Trecho do texto:
##########
Antônio Vicente Pietroforte

Professor Titular da USP (Universidade de São Paulo). Possui graduação em Letras pela Universidade de São Paulo (1989), mestrado em Linguística pela Universidade de São Paulo (1997) e doutorado em Linguística pela Universidade de São Paulo (2001).

História em quadrinhos

Adeus a Kevin O’Neill

Kevin O’Neill ilustrou grandes clássicos da história em quadrinhos, entre eles, as “Aventuras da Liga Extraordinária”, com roteiro de Alan Moore.

Kevin Oneill

O quadrinista Kevin O’Neill faleceu no dia 3 de novembro do ano corrente. A tradição dos artistas plásticos das histórias em quadrinhos é bastante rica, em todos os continentes há ilustradores inovando criativamente os traços mais convencionais do gênero. No universo das HQs do ocidente, em linhas gerais, há os quadrinhos infantis, caracterizados pela caricatura, e os quadrinhos para adultos, com traços predominantemente realistas; todavia, não faltam artistas para desestabilizar tais convenções, basta lembrar de Jules Vuillemin, Will Eisner, Robert Crumb, Bill Sienkiewicz, Charles Burns, Lucas Varela, Luiz Gê e, com certeza, de Kevin O’Neill. O realismo do traço correlacionado aos temas supostamente realistas do mundo dos adultos é uma equivalência frágil, facilmente colocada em questão e seriamente danosa quando serve de critério para escolher quais quadrinhos ler ou não ler.

Antes de tudo, o compromisso do traço não é com a realidade das coisas vistas no mundo; os desenhos das HQs não são reproduções objetivas da realidade, mas formas de arte, portanto, elas são simulacros, fazendo com que o desenho preste contas, antes de tudo, ao estilo do artista e suas coerções internas em torno de formas, cores e da disposição de formas e cores seja individualmente em cada quadrinho, seja no conjunto dos quadrinhos dispostos na página, seja na totalidade das páginas da HQ. Contrariamente ao que se poderia supor, imagens excessivamente realistas tendem a neutralizar o papel da expressão plásticas dos quadrinhos, fazendo com que as narrativas se sobreponham às ilustrações; desse ponto de vista, quanto mais engenhoso o ilustrador, mais evidenciam-se os sentidos disseminados na linguagem da HQ por meio das relações entre as imagens vistas e a imaginação.
##########
Tarefas a cumprir:
1. Diga se cada afirmação concorda com o texto sobre Kevin O’Neill, respondendo sim ou não e citando literalmente as palavras do texto que decidem a questão. (a) Kevin O’Neill faleceu no dia 3 de novembro. (b) Imagens muito realistas reforçam o papel da expressão plástica dos quadrinhos. (c) Os desenhos das HQs são reproduções objetivas da realidade.
2. Reproduza, sem alterações, o trecho do texto sobre Kevin O’Neill que vai de “O quadrinista Kevin” até “ou não ler.”.
As linhas que vêm a seguir foram tiradas de outra fonte.
##########
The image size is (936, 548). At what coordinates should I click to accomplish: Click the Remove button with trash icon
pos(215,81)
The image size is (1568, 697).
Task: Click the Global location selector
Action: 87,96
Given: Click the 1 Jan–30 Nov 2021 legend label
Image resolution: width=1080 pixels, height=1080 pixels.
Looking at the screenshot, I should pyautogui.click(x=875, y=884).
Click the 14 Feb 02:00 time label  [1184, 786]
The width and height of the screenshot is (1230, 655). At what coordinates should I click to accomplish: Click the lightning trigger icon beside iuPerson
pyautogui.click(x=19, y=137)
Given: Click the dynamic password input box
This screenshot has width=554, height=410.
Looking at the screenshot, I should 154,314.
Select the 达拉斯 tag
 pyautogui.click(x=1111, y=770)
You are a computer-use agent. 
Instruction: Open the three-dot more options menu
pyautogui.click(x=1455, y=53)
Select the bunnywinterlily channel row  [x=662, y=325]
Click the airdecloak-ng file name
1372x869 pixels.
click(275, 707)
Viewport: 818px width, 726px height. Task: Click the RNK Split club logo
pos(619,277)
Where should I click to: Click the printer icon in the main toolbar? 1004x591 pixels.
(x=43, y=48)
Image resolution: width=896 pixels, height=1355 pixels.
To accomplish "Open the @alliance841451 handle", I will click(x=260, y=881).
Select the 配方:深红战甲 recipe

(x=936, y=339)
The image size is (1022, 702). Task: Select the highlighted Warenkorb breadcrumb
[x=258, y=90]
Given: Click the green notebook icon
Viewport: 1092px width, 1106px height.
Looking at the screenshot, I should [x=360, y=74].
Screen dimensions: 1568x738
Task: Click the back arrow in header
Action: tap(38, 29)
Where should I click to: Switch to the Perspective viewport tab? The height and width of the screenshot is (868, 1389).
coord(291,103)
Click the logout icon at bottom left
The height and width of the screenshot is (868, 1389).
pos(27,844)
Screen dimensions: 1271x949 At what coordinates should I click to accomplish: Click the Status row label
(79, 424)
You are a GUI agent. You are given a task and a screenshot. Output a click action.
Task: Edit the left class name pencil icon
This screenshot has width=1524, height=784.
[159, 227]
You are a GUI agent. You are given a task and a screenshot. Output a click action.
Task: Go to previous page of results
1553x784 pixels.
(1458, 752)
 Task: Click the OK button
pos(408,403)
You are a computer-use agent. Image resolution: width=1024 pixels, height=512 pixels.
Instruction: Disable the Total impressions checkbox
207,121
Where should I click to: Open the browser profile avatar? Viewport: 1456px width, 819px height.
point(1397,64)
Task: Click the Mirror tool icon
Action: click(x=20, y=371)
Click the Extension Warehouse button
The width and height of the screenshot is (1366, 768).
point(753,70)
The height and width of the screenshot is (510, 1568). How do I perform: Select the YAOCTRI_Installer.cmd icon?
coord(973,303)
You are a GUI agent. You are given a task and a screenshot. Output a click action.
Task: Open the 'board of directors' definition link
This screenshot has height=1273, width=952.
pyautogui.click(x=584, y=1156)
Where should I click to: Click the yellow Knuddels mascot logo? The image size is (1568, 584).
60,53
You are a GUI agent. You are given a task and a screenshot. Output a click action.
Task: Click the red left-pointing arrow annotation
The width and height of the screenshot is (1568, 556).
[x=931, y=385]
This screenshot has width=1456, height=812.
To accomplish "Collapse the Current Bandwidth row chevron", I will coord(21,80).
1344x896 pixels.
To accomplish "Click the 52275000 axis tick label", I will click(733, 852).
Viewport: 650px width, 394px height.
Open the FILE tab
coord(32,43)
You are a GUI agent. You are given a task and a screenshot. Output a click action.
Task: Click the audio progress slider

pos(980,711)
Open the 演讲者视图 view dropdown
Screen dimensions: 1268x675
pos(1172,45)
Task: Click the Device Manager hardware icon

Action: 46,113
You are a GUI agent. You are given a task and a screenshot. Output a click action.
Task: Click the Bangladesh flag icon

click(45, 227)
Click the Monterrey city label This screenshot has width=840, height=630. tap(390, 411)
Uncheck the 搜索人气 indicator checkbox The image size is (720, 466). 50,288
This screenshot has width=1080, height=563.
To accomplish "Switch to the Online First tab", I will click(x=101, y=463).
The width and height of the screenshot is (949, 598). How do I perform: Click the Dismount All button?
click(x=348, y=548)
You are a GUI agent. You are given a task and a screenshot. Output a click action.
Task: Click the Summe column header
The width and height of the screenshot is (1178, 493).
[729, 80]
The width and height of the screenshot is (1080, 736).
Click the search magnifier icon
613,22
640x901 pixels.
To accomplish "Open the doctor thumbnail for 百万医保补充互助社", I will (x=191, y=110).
##########
Respostas propostas:
1.
(a) Sim: “faleceu no dia 3 de novembro do ano corrente”.
(b) Não: “imagens excessivamente realistas tendem a neutralizar o papel”.
(c) Não: “os desenhos das HQs não são reproduções objetivas da realidade”.

2.
O quadrinista Kevin O’Neill faleceu no dia 3 de novembro do ano corrente. A tradição dos artistas plásticos das histórias em quadrinhos é bastante rica, em todos os continentes há ilustradores inovando criativamente os traços mais convencionais do gênero. No universo das HQs do ocidente, em linhas gerais, há os quadrinhos infantis, caracterizados pela caricatura, e os quadrinhos para adultos, com traços predominantemente realistas; todavia, não faltam artistas para desestabilizar tais convenções, basta lembrar de Jules Vuillemin, Will Eisner, Robert Crumb, Bill Sienkiewicz, Charles Burns, Lucas Varela, Luiz Gê e, com certeza, de Kevin O’Neill. O realismo do traço correlacionado aos temas supostamente realistas do mundo dos adultos é uma equivalência frágil, facilmente colocada em questão e seriamente danosa quando serve de critério para escolher quais quadrinhos ler ou não ler.